While matplotlib and plotly can both be used in any python program, matplotlib is generally suited for the more static plots we generate in jupyter notebooks and plotly is better suited to a more interactive streamlit application.

Python Exercises

  1. In DBeaver, export the Games table in CSV format and read the table into your notebook. Display the table to ensure the fields imported correctly. Save the Games table in HDF format and delete the CSV file. HDF format is a more compact and efficient format that you should use whenever you need to store intermediate results to disk. Modify your notebook to read the Games table from the HDF file at the start of your notebook.

  2. Add a new column to the data table called LongGameId which contains a unique game ID string with the following format:

     <Home Team Abbreviation> + <Away Team Abbreviation> + <Year> + <Month Number> + <Day> + <Daily Game Number (1 for first game of the day, 2 for second, etc.>
  3. Determine the average number of outs per game for all the different fielder positions except for the pitcher. For hitters, determine the number of times the hitter gets on base, the number of runs the hitter scores and the number of RBIs credited to the hitter averaged over the number of plate appearances (at bats).

  4. Understanding the groupby() function is important when creating summary statistics for groups of data records (e.g. all data records for a team, all data records for a unique player, etc.). Use this function to create a summary of each player that includes:
    • The player’s fielder position (defined as the position the player is assigned most often).
    • Number of games played in the season.
    • Number of at bats in the season.
    • Average number of outs per game the player is involved in as a fielder.
    • Average times the player gets on base as a hitter per at bat.
    • Average runs the player scores per at bat.
    • Average RBIs the player generates per at bat. Also use the function to create a summary of each game that includes:
    • Home team abbreviation.
    • Away team abbreviation.
    • Team abbreviation of the winner.
    • Team abbreviation of the loser.
    • Final score for the winner.
    • Final score for the loser.
    • The minimum lead in number of runs maintained by the winner during the game.
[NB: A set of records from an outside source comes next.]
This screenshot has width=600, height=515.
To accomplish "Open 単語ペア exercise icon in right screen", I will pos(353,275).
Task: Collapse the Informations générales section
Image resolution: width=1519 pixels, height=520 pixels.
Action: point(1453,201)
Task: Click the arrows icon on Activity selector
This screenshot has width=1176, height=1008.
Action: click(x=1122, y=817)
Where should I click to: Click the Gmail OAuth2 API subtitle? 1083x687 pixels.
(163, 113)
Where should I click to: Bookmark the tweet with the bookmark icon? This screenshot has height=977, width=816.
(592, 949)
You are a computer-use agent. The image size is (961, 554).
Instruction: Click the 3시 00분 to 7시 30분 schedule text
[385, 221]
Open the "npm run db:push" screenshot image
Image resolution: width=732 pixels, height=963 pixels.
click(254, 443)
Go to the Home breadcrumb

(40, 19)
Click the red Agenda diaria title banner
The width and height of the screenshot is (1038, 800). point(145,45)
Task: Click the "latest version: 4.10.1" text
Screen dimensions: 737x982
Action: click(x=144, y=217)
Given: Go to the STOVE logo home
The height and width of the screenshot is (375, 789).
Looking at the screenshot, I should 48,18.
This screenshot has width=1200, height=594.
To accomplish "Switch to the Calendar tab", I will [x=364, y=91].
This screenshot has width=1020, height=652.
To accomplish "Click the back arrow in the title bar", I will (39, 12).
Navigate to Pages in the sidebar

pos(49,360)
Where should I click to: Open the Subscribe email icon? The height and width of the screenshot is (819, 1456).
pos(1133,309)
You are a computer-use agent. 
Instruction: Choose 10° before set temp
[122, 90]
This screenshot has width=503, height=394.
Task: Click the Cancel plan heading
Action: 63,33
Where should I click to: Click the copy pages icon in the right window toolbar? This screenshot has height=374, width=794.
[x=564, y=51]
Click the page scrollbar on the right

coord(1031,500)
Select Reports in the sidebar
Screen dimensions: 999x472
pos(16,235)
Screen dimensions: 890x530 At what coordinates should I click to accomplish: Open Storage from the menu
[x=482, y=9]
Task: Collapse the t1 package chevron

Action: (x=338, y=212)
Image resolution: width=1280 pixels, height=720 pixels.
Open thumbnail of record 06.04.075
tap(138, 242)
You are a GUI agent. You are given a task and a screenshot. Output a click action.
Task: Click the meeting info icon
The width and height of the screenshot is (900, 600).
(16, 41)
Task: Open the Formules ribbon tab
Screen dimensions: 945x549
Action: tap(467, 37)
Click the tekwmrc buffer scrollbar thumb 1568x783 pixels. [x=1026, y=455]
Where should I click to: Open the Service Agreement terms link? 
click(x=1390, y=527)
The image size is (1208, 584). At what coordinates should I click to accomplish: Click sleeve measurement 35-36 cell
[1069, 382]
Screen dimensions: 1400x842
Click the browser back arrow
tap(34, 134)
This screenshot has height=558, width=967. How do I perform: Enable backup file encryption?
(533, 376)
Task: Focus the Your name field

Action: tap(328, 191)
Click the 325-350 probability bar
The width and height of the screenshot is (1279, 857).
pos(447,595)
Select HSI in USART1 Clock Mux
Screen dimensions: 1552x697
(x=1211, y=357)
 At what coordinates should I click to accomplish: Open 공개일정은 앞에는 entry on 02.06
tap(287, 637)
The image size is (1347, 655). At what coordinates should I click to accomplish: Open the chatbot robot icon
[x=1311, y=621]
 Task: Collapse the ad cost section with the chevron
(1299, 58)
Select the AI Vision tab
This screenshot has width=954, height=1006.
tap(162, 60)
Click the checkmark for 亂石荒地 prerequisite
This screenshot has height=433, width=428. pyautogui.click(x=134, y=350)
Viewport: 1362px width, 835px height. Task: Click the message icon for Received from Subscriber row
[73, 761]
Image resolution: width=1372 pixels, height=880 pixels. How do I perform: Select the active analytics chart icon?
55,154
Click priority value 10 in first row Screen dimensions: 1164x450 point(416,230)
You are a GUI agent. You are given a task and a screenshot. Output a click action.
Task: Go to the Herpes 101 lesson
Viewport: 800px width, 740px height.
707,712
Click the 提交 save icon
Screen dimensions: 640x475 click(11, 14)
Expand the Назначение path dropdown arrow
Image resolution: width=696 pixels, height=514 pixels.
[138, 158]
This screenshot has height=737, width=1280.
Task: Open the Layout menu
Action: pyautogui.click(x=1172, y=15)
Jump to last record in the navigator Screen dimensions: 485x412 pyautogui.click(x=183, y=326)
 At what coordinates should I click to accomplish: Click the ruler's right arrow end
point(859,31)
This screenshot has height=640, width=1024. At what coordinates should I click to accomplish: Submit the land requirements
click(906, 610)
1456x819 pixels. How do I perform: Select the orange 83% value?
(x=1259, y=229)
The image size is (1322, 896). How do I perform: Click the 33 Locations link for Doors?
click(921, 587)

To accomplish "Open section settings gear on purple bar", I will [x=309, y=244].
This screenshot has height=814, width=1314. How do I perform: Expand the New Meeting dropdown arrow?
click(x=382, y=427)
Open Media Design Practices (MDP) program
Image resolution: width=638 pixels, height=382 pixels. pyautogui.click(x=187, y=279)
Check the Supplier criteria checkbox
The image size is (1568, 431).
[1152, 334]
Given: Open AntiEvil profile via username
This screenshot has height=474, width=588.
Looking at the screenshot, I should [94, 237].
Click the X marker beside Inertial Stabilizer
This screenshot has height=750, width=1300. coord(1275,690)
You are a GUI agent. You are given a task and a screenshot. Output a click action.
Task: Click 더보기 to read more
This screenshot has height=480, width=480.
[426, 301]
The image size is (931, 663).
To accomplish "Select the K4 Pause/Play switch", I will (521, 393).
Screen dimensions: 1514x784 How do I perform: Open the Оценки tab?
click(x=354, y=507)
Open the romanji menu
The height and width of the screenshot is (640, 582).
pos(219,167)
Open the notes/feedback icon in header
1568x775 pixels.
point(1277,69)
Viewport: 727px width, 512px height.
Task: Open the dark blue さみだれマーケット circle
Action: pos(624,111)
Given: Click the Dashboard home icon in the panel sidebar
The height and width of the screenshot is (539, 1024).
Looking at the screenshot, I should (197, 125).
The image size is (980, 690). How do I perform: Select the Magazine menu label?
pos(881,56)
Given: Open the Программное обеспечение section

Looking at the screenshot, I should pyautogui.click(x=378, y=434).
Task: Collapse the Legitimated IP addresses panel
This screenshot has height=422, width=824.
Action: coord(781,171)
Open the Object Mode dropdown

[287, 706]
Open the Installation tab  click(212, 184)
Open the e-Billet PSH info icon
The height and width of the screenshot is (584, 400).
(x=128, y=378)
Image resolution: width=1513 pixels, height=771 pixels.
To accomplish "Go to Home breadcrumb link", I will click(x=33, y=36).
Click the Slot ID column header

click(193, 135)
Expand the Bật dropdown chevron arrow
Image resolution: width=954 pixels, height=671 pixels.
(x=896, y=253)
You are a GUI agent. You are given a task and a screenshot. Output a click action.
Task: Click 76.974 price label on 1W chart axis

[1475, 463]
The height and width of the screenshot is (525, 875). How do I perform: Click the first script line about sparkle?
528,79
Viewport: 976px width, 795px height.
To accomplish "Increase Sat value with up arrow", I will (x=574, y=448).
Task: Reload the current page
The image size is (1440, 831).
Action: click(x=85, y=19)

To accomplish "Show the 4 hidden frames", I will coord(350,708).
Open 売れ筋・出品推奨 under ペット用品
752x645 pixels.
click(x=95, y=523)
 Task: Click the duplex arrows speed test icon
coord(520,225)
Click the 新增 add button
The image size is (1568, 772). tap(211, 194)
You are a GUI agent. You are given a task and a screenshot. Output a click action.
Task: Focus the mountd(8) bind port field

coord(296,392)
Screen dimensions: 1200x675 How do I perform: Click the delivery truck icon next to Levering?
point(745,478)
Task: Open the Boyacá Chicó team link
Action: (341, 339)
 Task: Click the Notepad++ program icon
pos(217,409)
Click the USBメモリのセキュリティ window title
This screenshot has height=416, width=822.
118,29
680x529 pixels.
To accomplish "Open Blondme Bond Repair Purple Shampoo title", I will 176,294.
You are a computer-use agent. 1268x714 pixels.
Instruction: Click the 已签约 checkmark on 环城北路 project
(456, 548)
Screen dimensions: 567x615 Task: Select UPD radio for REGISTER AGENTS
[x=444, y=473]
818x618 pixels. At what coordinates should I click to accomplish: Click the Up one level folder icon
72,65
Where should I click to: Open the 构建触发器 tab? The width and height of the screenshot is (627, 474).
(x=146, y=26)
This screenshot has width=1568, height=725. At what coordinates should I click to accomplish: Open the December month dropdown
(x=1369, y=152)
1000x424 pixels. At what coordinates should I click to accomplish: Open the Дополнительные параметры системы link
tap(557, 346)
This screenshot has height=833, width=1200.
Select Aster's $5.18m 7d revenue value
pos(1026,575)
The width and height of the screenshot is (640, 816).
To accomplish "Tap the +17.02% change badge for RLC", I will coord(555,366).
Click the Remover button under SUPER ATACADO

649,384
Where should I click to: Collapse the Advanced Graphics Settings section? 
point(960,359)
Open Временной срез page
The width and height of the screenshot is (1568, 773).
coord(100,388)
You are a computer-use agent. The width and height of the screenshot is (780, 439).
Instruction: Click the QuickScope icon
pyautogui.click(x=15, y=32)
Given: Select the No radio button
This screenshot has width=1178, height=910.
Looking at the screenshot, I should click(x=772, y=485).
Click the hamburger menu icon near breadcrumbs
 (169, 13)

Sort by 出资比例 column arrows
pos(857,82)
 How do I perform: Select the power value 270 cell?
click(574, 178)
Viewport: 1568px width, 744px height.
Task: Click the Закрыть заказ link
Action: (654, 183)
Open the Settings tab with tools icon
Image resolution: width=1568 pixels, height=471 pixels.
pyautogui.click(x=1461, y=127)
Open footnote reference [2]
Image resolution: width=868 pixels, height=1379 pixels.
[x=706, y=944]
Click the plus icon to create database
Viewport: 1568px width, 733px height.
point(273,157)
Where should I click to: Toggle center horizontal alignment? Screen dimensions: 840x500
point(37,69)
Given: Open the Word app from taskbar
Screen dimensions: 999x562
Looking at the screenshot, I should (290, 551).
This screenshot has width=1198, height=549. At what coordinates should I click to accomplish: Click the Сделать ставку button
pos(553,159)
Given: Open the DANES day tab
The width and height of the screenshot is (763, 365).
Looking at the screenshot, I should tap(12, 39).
This number will be negative if the winner fell behind the other team during the game.
    • The maximum lead in number of runs maintained by the winner during the game.
    • Total number of innings played in the game.
  5. Create histogram plots of the minimum lead maintained by the winners of each game in the season, the average number of outs all the players were involved in during the season and the average number of times the players were able to get on base.

  6. Select the group of players that have appeared at bat an above average number of times. Of this cohort, find the player that was able to get on base the most. For that player, create a plot of the total games played, singles hit, doubles hit, triples hit, homers hit and walks for each month plotted versus month. You will find the resample() and apply() functions very handy here.

  7. Most of machine learning involves finding features in data that are somehow statistically connected to other features in data. One simple way to establish this is using scatter plots and correlation calculations. Select the group of players in the upper 70th percentile in terms of games played. From this cohort, use your player summary table to create scatter plots and calculate the correlation coefficient for number of games played by each player versus:
    • Total at bats.
    • Average number of outs the player participated in as a fielder.
    • Average number of times on base.
    • Average RBIs generated by the player.
    • Average number of runs scored by the player.